Oh, the comforts of tradition.  I welcome them, I love them and I feel safe in them.
Oh, the refreshment of non-tradition.  I am free, I love the unknown and look forward to the ride.

Oh, the comforts of tradition.  I welcome them, I love them and I feel safe in them.
Oh, the refreshment of non-tradition.  I am free, I love the unknown and look forward to the ride.

I don’t know that the stark contrast between tradition and non-tradition (for lack of a better word) hit me as hard as it did this last Christmas.  My husband’s family is full of tradition.  I love it.  You know what to expect, you can anticipate what is going to happen (i.e. the great food), where everyone will sit at the table, etc.  Everyone is on the same page and there is great stability when you walk into his parent’s house to celebrate Christmas.
On the opposite extreme is my family, full of anything but tradition.  Christmas is never the same twice, you don’t know what will happen, you don’t know what you’ll be eating (although it will be great as well), you sit wherever at the table, etc.  Everyone gets on the same page in the moment and there is great freedom and a different kind of anticipation, one of the unknown.

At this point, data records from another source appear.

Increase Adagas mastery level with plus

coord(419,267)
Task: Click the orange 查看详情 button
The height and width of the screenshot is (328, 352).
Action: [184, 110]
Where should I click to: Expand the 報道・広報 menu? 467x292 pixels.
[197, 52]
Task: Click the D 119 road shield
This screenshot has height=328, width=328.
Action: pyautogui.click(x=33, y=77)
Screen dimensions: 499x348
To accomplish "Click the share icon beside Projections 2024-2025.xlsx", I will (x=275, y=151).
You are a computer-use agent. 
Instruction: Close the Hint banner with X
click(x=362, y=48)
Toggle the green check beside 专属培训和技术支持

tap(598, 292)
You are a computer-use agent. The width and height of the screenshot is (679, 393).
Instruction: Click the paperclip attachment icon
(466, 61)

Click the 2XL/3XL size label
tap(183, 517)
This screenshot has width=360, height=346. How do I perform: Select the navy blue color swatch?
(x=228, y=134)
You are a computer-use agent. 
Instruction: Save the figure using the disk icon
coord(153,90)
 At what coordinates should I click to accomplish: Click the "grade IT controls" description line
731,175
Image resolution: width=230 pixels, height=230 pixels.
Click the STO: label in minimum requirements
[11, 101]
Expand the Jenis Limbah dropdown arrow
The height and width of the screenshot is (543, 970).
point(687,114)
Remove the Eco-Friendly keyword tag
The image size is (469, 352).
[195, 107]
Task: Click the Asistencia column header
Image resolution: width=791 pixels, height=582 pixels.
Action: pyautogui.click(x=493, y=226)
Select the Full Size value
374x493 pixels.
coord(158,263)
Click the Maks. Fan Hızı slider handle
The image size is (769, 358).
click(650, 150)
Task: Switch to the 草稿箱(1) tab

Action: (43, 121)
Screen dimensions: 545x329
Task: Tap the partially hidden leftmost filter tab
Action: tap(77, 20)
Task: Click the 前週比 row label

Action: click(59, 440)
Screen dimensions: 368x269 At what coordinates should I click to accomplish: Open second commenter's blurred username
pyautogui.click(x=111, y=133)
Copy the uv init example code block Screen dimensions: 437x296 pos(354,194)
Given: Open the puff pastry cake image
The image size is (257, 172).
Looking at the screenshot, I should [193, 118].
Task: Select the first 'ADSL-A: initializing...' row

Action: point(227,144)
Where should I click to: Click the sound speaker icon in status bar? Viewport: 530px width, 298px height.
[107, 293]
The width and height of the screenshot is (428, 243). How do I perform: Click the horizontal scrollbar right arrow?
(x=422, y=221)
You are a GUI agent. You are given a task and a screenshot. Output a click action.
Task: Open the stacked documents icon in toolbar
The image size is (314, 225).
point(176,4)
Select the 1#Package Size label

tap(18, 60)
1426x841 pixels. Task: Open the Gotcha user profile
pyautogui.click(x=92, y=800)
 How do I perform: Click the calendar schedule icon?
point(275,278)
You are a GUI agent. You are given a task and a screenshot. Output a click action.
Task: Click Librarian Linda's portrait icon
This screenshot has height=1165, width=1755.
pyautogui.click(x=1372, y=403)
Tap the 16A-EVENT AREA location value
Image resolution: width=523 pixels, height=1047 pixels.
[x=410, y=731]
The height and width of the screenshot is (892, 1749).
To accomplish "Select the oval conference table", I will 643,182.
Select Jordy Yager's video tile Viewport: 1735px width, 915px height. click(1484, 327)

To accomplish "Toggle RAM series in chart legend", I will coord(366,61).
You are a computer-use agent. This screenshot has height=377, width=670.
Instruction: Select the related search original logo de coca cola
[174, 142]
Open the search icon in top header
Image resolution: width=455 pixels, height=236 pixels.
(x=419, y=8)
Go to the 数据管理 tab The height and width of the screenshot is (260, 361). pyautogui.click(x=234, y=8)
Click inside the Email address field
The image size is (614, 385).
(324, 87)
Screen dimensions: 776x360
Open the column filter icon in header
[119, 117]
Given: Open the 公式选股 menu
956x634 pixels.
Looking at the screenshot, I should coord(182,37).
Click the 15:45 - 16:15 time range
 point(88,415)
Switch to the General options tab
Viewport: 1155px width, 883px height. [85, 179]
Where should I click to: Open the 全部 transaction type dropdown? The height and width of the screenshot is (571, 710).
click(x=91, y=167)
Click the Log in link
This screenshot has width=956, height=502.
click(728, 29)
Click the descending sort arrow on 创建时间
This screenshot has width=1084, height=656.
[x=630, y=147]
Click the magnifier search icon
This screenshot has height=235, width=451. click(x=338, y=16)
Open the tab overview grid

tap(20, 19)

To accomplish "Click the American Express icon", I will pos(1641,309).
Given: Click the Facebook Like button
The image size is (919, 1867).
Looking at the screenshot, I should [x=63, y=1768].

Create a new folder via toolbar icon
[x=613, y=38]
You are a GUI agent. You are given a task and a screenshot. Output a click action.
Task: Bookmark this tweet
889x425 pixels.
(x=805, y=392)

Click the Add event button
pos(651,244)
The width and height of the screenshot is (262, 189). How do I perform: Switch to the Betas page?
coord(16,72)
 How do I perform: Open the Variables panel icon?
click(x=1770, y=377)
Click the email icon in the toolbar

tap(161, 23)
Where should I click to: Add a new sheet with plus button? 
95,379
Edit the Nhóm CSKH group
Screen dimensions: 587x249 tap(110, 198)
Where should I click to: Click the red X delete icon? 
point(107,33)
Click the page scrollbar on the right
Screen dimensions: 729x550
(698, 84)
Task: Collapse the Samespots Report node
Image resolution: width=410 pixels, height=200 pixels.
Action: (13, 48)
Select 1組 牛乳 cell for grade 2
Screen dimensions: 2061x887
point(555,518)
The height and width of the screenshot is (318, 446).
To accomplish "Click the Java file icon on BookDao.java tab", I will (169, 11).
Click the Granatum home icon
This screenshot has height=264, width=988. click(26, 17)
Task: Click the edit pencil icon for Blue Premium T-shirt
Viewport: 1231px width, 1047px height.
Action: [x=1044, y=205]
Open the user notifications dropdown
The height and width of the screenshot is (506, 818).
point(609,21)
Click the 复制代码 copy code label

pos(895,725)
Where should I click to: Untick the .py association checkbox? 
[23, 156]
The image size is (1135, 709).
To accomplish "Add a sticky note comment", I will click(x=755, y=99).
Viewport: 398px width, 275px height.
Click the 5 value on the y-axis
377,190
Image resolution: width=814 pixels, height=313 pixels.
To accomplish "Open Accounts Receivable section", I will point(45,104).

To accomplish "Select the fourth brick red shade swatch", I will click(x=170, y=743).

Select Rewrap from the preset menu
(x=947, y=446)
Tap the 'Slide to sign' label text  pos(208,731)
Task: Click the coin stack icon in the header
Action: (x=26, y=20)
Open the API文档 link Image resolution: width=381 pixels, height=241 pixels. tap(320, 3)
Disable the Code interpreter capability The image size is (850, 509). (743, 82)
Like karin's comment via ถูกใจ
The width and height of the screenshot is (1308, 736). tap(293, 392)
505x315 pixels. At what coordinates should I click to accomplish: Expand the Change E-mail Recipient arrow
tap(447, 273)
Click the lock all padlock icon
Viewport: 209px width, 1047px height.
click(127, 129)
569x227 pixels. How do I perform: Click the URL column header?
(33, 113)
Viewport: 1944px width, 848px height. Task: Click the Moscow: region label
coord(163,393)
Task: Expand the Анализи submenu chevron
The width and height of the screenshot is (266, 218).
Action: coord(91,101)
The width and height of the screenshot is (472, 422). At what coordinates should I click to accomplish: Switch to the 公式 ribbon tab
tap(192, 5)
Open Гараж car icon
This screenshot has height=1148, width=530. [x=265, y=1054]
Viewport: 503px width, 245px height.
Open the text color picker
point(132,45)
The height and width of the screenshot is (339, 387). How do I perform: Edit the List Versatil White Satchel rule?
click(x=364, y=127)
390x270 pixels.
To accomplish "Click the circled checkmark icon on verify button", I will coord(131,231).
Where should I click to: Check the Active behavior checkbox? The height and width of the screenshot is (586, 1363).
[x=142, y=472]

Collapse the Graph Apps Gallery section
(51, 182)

These are values of our families, both wonderful and both incredibly different.  These are also values of the people around us, culture, politics and the church.  All wonderful and all incredibly different at times.  Because of marriage I have to choose to either embrace both or reject one or the other.   In culture we face the same thing as we do in the church. 

Doing the non-traditional is not always good, nor is continuing the traditional always bad.  Vice versa, doing the non-tradition is not always bad, nor is continuing the traditional always good.  I realize that we have to consciously and effortfully choose to discern and embrace traditional and non-traditional things.  Unfortunately we typically take the easy way out and just go with what we’re comfortable with.